Material for the task
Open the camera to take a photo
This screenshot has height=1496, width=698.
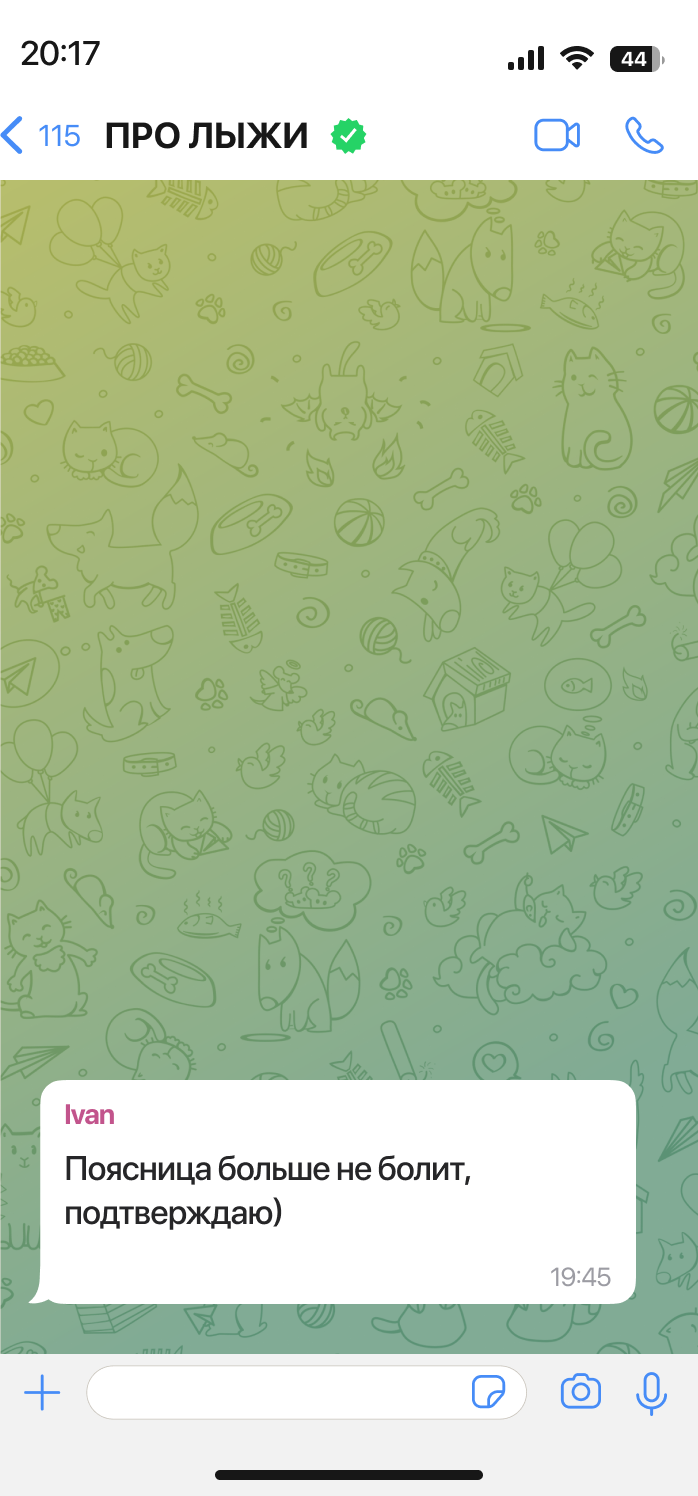click(581, 1392)
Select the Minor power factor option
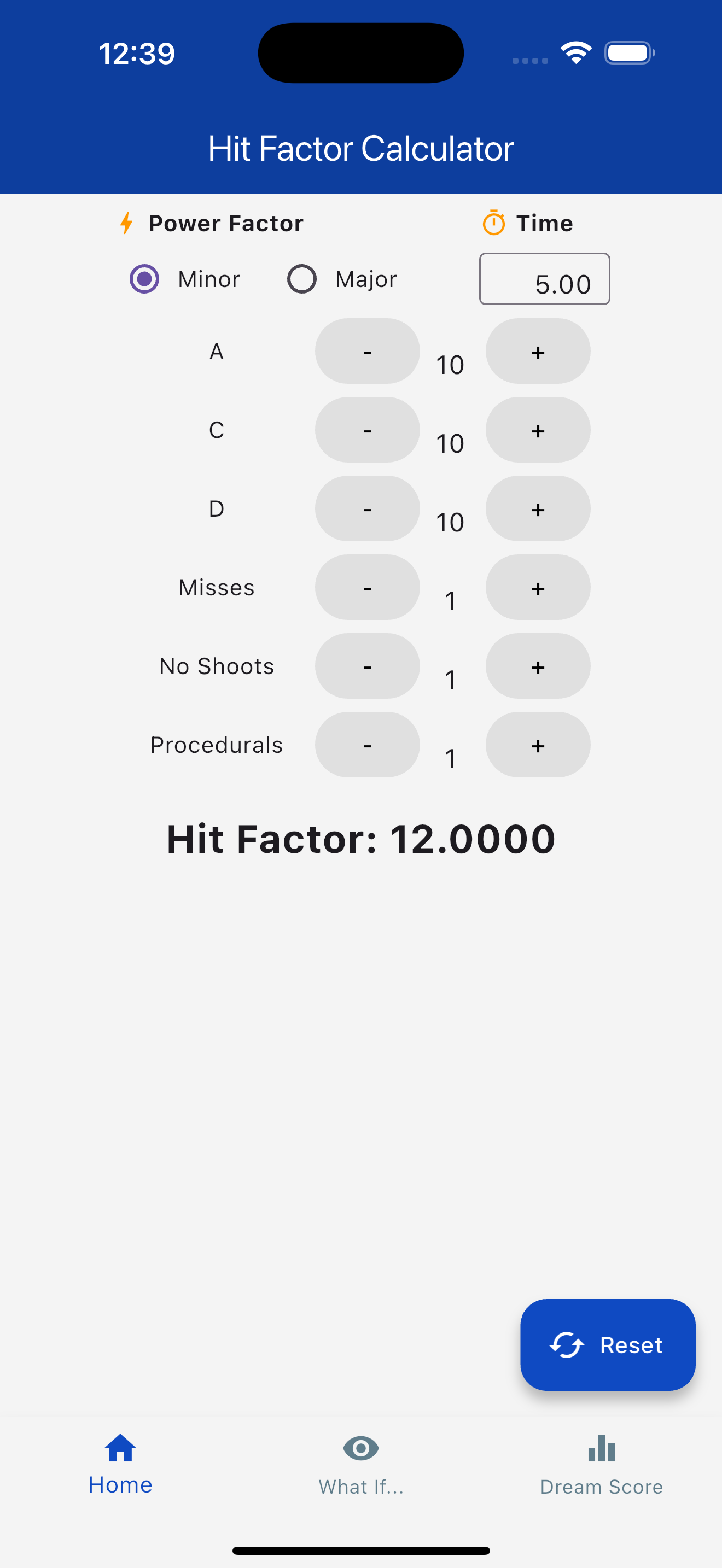Viewport: 722px width, 1568px height. 144,279
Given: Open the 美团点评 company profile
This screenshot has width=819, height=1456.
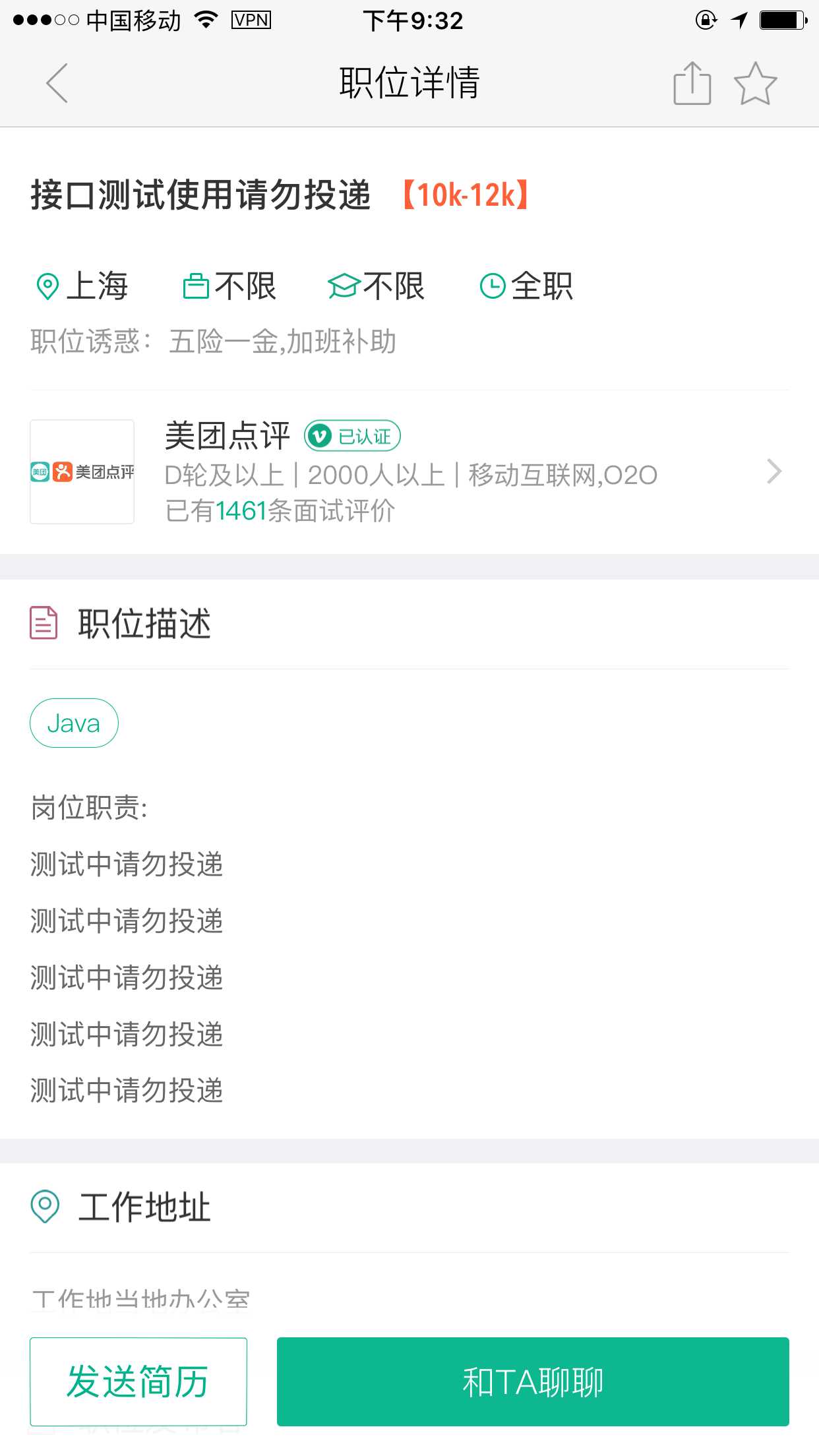Looking at the screenshot, I should pos(409,472).
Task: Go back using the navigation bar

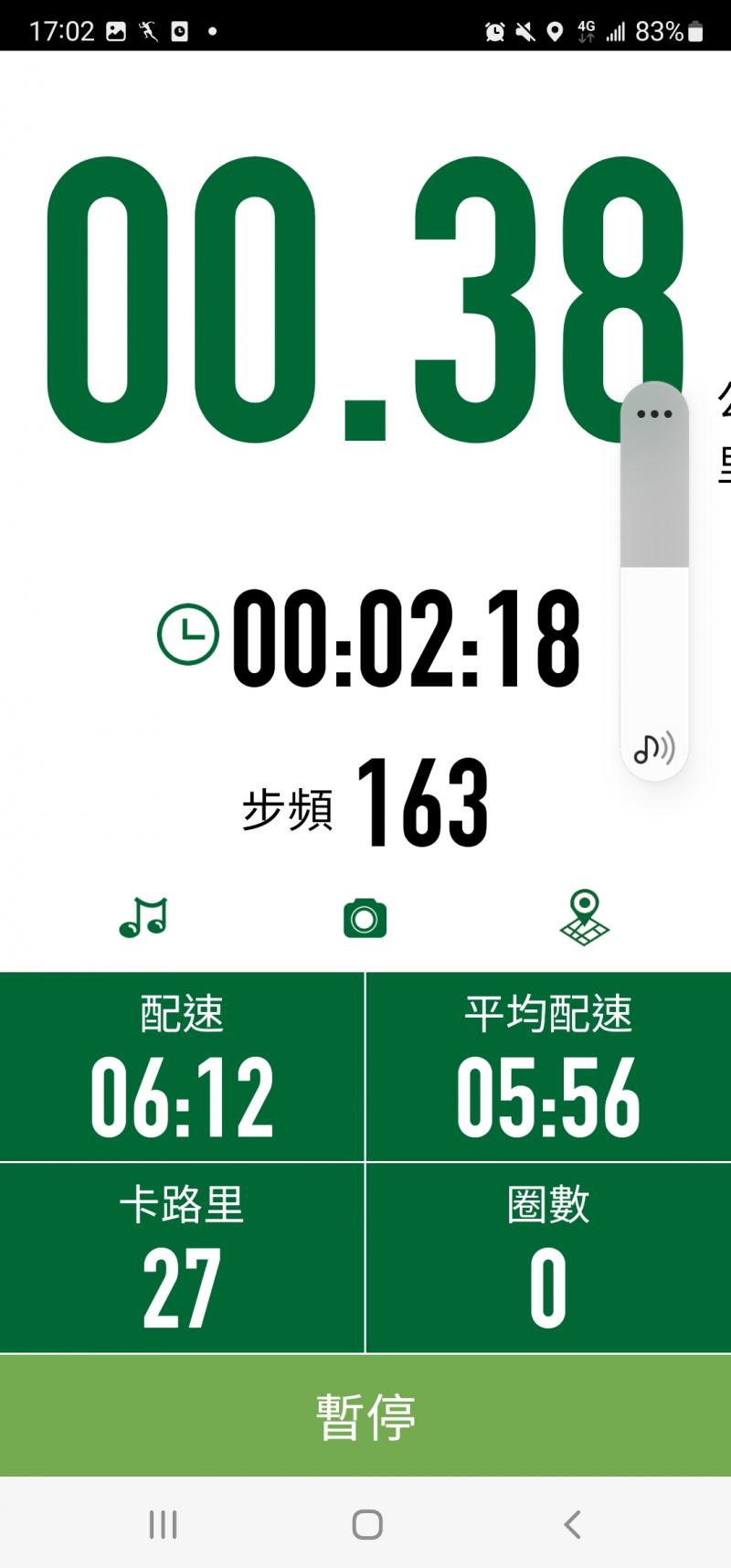Action: (572, 1524)
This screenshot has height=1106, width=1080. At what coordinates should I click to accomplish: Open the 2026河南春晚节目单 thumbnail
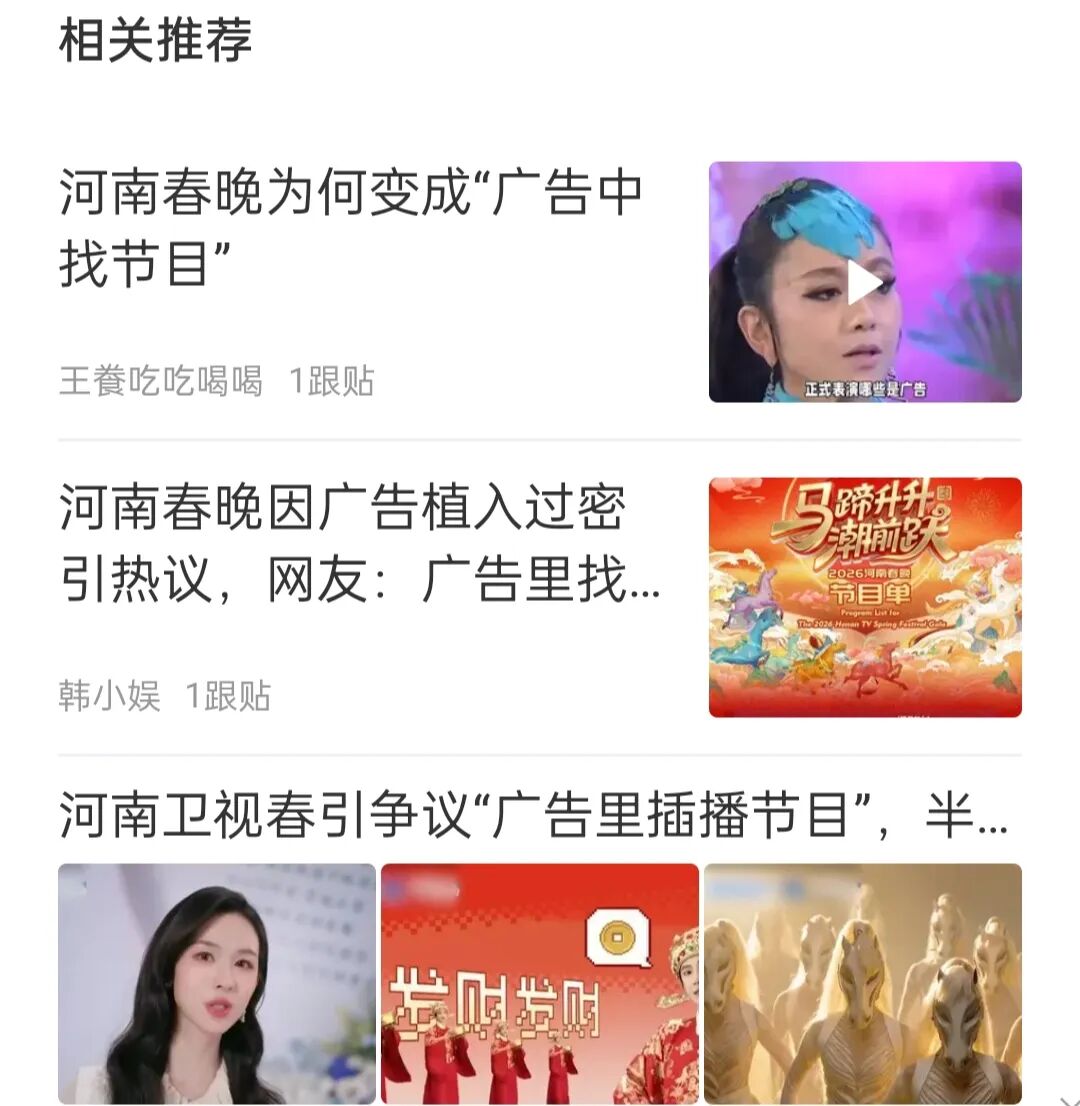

Exercise goal
Copy out the entries above with every instance of "Open" swapped for "Launch", keeping everything else unchanged and omitting the pictures.

Response
Launch the camera to take a photo
This screenshot has height=1496, width=698.
click(581, 1392)
Select the Minor power factor option
Viewport: 722px width, 1568px height. 144,279
Given: Launch the 美团点评 company profile
This screenshot has width=819, height=1456.
Looking at the screenshot, I should pos(409,472).
Task: Go back using the navigation bar

Action: (572, 1524)
This screenshot has height=1106, width=1080. At what coordinates should I click to accomplish: Launch the 2026河南春晚节目单 thumbnail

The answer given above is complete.